Data records:
· · ·
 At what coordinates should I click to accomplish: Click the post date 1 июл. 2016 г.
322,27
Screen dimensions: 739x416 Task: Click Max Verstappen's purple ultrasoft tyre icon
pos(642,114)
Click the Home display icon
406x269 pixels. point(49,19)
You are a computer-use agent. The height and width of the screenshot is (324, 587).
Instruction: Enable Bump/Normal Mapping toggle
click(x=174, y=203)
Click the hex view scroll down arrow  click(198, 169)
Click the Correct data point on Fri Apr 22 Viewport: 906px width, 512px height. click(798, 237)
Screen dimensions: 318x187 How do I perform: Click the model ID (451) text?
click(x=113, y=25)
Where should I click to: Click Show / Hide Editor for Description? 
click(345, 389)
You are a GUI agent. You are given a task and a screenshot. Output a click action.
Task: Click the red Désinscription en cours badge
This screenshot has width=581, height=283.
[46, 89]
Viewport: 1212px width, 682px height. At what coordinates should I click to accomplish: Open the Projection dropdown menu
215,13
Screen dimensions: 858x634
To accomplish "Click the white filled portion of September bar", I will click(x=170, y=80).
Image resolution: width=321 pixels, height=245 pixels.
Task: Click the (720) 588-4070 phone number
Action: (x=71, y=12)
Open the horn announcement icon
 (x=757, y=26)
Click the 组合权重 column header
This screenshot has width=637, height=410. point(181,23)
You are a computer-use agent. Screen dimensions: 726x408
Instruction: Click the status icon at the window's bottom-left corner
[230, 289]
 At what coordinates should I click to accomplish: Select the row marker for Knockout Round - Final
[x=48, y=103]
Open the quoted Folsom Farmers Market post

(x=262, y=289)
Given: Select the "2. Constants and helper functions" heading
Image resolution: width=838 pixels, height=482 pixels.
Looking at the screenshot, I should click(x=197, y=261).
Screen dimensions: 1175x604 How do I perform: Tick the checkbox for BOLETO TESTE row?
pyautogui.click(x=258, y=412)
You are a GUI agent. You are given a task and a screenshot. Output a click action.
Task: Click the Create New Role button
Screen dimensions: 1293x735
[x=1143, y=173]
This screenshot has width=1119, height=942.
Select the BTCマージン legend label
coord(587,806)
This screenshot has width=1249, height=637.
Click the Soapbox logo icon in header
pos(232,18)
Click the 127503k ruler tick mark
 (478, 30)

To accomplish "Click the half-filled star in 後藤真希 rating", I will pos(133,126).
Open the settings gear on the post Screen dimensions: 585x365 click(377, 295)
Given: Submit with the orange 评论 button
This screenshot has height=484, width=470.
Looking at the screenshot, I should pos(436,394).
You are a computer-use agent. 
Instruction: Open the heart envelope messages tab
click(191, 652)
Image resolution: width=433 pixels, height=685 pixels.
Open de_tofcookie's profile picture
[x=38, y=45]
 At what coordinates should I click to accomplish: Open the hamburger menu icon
· · ·
Set task: Rewrite all the items above as a Markdown table with two columns, Row and Line, giving each line its own numbered row and skipping blank lines.

Response to this task:
| Row | Line |
|---|---|
| 1 |  At what coordinates should I click to accomplish: Click the post date 1 июл. 2016 г. |
| 2 | 322,27 |
| 3 | Screen dimensions: 739x416 Task: Click Max Verstappen's purple ultrasoft tyre icon |
| 4 | pos(642,114) |
| 5 | Click the Home display icon |
| 6 | 406x269 pixels. point(49,19) |
| 7 | You are a computer-use agent. The height and width of the screenshot is (324, 587). |
| 8 | Instruction: Enable Bump/Normal Mapping toggle |
| 9 | click(x=174, y=203) |
| 10 | Click the hex view scroll down arrow  click(198, 169) |
| 11 | Click the Correct data point on Fri Apr 22 Viewport: 906px width, 512px height. click(798, 237) |
| 12 | Screen dimensions: 318x187 How do I perform: Click the model ID (451) text? |
| 13 | click(x=113, y=25) |
| 14 | Where should I click to: Click Show / Hide Editor for Description?  |
| 15 | click(345, 389) |
| 16 | You are a GUI agent. You are given a task and a screenshot. Output a click action. |
| 17 | Task: Click the red Désinscription en cours badge |
| 18 | This screenshot has width=581, height=283. |
| 19 | [46, 89] |
| 20 | Viewport: 1212px width, 682px height. At what coordinates should I click to accomplish: Open the Projection dropdown menu |
| 21 | 215,13 |
| 22 | Screen dimensions: 858x634 |
| 23 | To accomplish "Click the white filled portion of September bar", I will click(x=170, y=80). |
| 24 | Image resolution: width=321 pixels, height=245 pixels. |
| 25 | Task: Click the (720) 588-4070 phone number |
| 26 | Action: (x=71, y=12) |
| 27 | Open the horn announcement icon |
| 28 |  (x=757, y=26) |
| 29 | Click the 组合权重 column header |
| 30 | This screenshot has width=637, height=410. point(181,23) |
| 31 | You are a computer-use agent. Screen dimensions: 726x408 |
| 32 | Instruction: Click the status icon at the window's bottom-left corner |
| 33 | [230, 289] |
| 34 |  At what coordinates should I click to accomplish: Select the row marker for Knockout Round - Final |
| 35 | [x=48, y=103] |
| 36 | Open the quoted Folsom Farmers Market post |
| 37 | (x=262, y=289) |
| 38 | Given: Select the "2. Constants and helper functions" heading |
| 39 | Image resolution: width=838 pixels, height=482 pixels. |
| 40 | Looking at the screenshot, I should click(x=197, y=261). |
| 41 | Screen dimensions: 1175x604 How do I perform: Tick the checkbox for BOLETO TESTE row? |
| 42 | pyautogui.click(x=258, y=412) |
| 43 | You are a GUI agent. You are given a task and a screenshot. Output a click action. |
| 44 | Task: Click the Create New Role button |
| 45 | Screen dimensions: 1293x735 |
| 46 | [x=1143, y=173] |
| 47 | This screenshot has width=1119, height=942. |
| 48 | Select the BTCマージン legend label |
| 49 | coord(587,806) |
| 50 | This screenshot has width=1249, height=637. |
| 51 | Click the Soapbox logo icon in header |
| 52 | pos(232,18) |
| 53 | Click the 127503k ruler tick mark |
| 54 |  (478, 30) |
| 55 | To accomplish "Click the half-filled star in 後藤真希 rating", I will pos(133,126). |
| 56 | Open the settings gear on the post Screen dimensions: 585x365 click(377, 295) |
| 57 | Given: Submit with the orange 评论 button |
| 58 | This screenshot has height=484, width=470. |
| 59 | Looking at the screenshot, I should pos(436,394). |
| 60 | You are a computer-use agent.  |
| 61 | Instruction: Open the heart envelope messages tab |
| 62 | click(191, 652) |
| 63 | Image resolution: width=433 pixels, height=685 pixels. |
| 64 | Open de_tofcookie's profile picture |
| 65 | [x=38, y=45] |
| 66 |  At what coordinates should I click to accomplish: Open the hamburger menu icon |